(Stored data entries)
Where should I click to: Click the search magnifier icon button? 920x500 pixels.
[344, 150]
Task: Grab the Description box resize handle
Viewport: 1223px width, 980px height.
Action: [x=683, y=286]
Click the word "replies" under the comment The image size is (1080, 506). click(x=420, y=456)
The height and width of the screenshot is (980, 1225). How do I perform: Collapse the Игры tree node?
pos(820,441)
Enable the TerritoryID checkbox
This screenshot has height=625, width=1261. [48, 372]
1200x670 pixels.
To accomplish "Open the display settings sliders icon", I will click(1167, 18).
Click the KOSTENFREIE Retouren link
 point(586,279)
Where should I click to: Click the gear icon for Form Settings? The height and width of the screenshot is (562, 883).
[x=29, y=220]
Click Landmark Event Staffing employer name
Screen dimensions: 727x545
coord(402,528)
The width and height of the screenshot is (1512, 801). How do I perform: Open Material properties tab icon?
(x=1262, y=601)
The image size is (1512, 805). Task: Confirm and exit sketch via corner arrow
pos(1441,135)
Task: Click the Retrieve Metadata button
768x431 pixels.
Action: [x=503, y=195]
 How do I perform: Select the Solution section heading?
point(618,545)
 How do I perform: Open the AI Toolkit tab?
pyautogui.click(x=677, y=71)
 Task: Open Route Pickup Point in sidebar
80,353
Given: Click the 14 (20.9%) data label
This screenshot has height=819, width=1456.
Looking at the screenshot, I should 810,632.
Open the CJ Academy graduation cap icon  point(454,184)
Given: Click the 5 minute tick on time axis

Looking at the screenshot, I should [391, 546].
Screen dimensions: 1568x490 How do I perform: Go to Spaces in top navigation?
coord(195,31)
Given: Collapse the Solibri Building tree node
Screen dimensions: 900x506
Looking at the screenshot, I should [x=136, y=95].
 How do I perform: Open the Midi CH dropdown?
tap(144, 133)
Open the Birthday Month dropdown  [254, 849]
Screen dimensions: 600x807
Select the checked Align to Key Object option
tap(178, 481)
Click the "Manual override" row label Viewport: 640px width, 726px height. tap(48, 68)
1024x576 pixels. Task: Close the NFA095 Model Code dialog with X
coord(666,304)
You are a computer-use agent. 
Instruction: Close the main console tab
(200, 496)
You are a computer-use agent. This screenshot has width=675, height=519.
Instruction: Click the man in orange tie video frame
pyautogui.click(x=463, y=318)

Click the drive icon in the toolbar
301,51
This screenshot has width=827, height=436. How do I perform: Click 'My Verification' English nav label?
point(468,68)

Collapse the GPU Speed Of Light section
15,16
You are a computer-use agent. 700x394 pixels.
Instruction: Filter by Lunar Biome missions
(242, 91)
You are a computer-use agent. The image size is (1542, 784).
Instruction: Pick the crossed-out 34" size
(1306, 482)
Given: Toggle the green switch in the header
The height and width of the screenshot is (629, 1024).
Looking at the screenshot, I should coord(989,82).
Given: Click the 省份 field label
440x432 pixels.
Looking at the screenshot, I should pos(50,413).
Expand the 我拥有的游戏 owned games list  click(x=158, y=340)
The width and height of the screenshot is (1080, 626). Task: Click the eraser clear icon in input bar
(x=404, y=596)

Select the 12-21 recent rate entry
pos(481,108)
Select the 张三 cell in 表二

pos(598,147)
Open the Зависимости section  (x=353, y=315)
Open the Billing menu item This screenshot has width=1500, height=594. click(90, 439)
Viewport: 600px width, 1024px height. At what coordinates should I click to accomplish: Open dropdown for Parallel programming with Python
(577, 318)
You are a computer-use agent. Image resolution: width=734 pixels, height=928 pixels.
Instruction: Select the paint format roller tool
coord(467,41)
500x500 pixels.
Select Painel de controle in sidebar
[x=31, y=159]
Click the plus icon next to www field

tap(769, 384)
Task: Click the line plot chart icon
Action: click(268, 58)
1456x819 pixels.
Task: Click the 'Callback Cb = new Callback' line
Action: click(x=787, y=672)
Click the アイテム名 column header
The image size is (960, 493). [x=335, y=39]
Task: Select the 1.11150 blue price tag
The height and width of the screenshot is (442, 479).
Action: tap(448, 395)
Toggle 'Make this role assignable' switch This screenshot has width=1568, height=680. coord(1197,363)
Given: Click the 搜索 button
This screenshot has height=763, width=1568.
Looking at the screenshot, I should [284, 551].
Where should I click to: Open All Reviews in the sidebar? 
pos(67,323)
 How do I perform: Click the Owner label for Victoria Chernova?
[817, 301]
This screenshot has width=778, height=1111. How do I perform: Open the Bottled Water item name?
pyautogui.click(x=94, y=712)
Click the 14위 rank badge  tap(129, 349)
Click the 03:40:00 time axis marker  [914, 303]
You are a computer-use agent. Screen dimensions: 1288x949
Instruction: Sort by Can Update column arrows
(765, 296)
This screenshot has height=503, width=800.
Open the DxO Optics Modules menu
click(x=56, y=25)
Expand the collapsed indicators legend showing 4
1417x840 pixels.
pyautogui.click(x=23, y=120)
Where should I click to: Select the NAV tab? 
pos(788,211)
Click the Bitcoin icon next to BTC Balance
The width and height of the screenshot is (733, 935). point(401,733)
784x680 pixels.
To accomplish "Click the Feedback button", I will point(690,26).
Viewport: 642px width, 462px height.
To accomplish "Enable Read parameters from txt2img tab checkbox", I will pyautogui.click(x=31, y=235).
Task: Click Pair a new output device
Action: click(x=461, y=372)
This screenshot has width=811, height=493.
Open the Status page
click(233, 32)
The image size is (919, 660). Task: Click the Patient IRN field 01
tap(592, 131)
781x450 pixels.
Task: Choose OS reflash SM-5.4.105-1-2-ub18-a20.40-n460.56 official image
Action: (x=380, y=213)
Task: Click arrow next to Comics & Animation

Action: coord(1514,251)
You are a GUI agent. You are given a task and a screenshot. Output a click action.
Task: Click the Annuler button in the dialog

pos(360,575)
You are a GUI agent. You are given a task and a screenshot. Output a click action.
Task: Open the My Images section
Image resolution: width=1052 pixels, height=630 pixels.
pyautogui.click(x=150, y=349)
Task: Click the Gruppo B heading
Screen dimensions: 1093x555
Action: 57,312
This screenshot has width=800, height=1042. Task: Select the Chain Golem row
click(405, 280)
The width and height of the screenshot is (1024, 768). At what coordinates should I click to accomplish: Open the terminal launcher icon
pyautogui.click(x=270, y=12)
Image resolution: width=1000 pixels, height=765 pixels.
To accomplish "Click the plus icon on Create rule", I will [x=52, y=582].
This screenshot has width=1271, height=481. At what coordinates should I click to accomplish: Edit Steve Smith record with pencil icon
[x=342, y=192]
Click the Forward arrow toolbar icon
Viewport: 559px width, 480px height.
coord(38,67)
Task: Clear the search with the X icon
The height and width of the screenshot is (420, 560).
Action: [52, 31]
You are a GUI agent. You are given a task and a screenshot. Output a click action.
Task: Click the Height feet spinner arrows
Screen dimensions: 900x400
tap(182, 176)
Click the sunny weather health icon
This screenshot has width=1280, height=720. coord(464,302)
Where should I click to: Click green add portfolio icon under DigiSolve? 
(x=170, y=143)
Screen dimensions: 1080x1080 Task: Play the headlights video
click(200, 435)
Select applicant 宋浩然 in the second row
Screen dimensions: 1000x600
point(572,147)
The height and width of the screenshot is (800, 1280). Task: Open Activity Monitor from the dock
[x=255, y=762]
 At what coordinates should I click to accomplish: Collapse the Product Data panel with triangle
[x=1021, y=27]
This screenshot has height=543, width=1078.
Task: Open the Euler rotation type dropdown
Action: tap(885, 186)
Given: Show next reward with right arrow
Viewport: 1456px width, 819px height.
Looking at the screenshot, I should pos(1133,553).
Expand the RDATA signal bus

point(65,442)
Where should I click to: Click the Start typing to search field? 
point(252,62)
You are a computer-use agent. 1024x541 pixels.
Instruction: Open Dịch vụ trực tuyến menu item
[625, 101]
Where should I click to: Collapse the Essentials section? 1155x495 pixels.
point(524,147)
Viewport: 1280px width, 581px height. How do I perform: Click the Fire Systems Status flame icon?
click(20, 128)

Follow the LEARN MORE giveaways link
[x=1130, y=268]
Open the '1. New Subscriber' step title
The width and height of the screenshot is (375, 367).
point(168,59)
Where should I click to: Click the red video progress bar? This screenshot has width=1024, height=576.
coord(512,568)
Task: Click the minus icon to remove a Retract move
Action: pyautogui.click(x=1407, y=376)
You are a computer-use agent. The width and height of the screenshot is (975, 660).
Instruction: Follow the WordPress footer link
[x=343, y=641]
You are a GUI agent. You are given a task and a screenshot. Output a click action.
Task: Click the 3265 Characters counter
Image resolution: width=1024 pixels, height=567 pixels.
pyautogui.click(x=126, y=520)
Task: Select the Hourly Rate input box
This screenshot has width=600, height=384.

Task details
Would you copy all lines in the records where the string "Toggle" appears?

Completed task
Given: Toggle the green switch in the header
Toggle 'Make this role assignable' switch This screenshot has width=1568, height=680. coord(1197,363)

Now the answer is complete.